Emmanuel Fernandes, député (LFI/NUPES) de la deuxième circonscription du Bas-Rhin
Autant de données factuelles qui, malgré tout, ne valent pas une reconnaissance franche et assumée.
"Si on le met à côté des programmes ça veut dire que c’est accessoire. Le fait que le sujet ne soit pas encore intégré de plein droit dans les programmes scolaires provient à mon sens d’un cheminement qui n’est pas terminé pour ce qui est de la compréhension de ce qu’a été l’incorporation de force.
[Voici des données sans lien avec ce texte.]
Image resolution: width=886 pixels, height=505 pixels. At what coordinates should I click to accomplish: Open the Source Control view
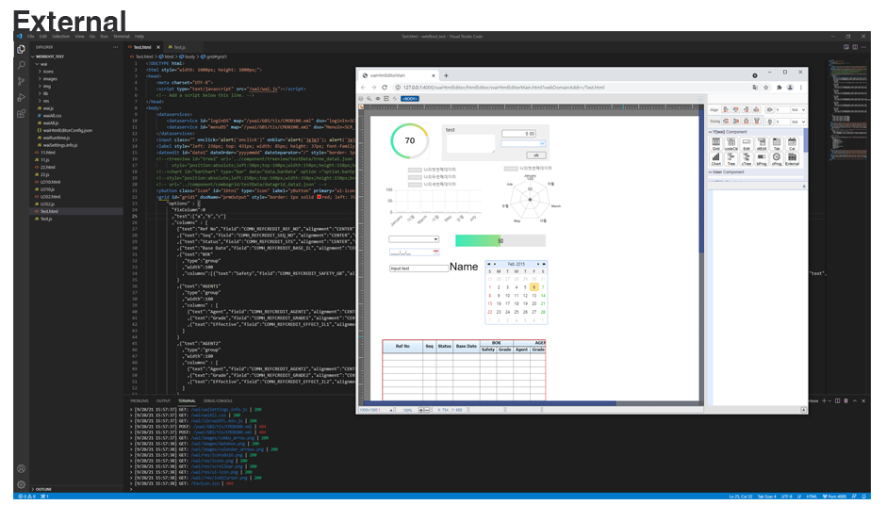[21, 81]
Dans incorporation de force, il y a "de force" et je crois que ce sont ces deux derniers mots qui ne sont pas encore totalement compris hors de l’Alsace et de la Moselle".
"ce qui fait foi pour l'enseignant c'est le programme pas le manuel"
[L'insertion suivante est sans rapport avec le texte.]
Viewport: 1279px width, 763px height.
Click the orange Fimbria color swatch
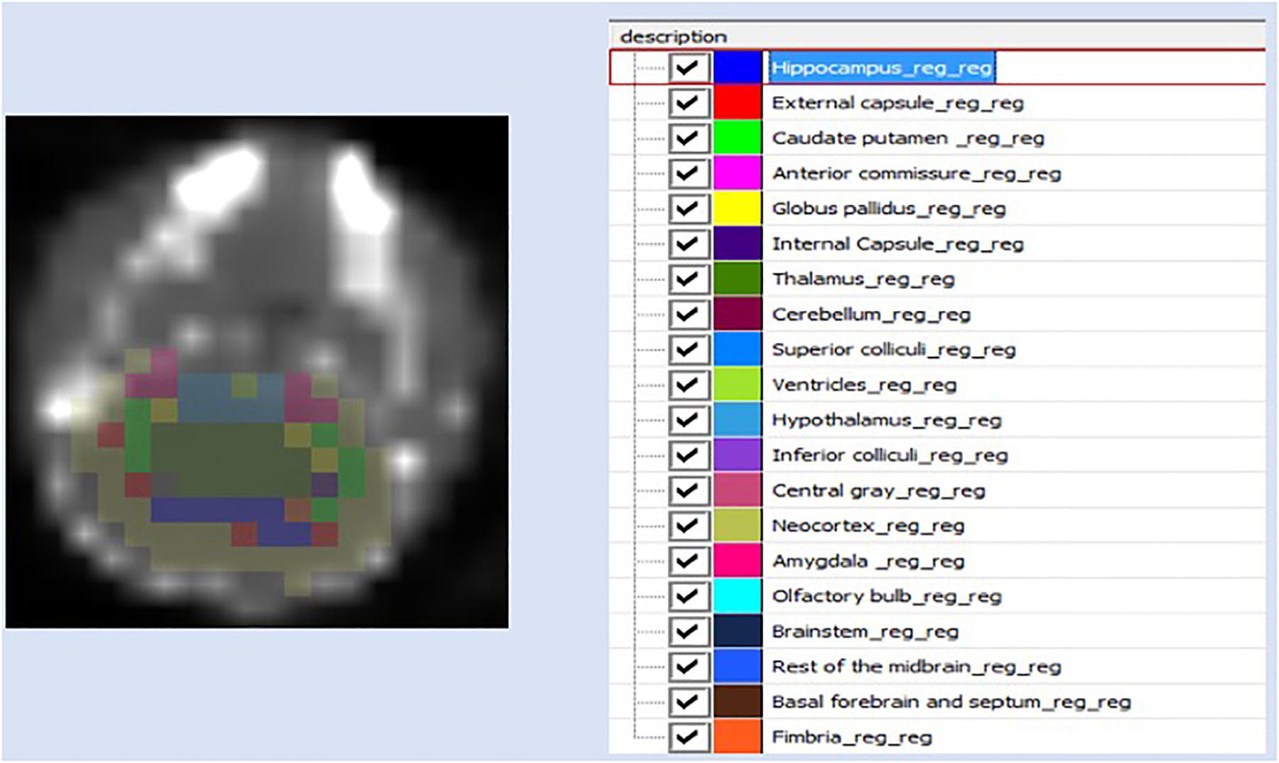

Frédérique Neau-Dufour, historienne
Un avis que partage en partie l'historienne Frédérique Neau-Dufour. "Cette mémoire de l'annexion n'a jamais été très bien intégrée dans la mémoire nationale. On a laissé cette histoire de côté et elle n'a pas trouvé sa place dans l'opinion". Mais l'ancienne directrice du Struthof va plus loin. "Je me demande si on place la question au bon endroit. Est-ce que c'est vraiment dans les manuels scolaires que ça se joue ? C'est un outil qui n'est pas systèmatiquement utilisé par les enseignants qui utilisent beaucoup d'autres ressources. Quant aux élèves, je ne suis pas certaine qu'ils vont feuilleter leur livre le soir chez eux pour leur propre plaisir. Le manuel est important mais l'enjeu est surtout de savoir comment ce thème de l'annexion et des incorporés de force peut trouver sa place dans l'enseignement."
"Le combat continue "
"Il faut continuer à travailler sur le sujet », insiste Patrick Hetzel. « Parce qu’aujourd’hui l’éducation nationale considère que c’est un fait d’histoire régionale, ce qui n’est pas le cas. C’est un fait d’histoire nationale".
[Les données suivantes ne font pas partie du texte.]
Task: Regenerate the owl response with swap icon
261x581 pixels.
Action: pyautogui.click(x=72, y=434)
Pour ce dernier, "cette histoire a dérangé dans le passé" mais "les choses ont évolué depuis", assure-t-il. "Je pense qu’aujourd’hui il y a de la méconnaissance sur le sujet. Quand on a affaire à des parties d’histoires qui ont, à un moment donné, été oubliées volontairement, les faire ressurgir est un peu compliqué".
Les députés l’assurent. Il va falloir continuer à militer, "interpeller le ministre" mais également l’inspection générale de l’Education nationale pour obtenir davantage. Passer de ce "pas timide" à un bond de géant.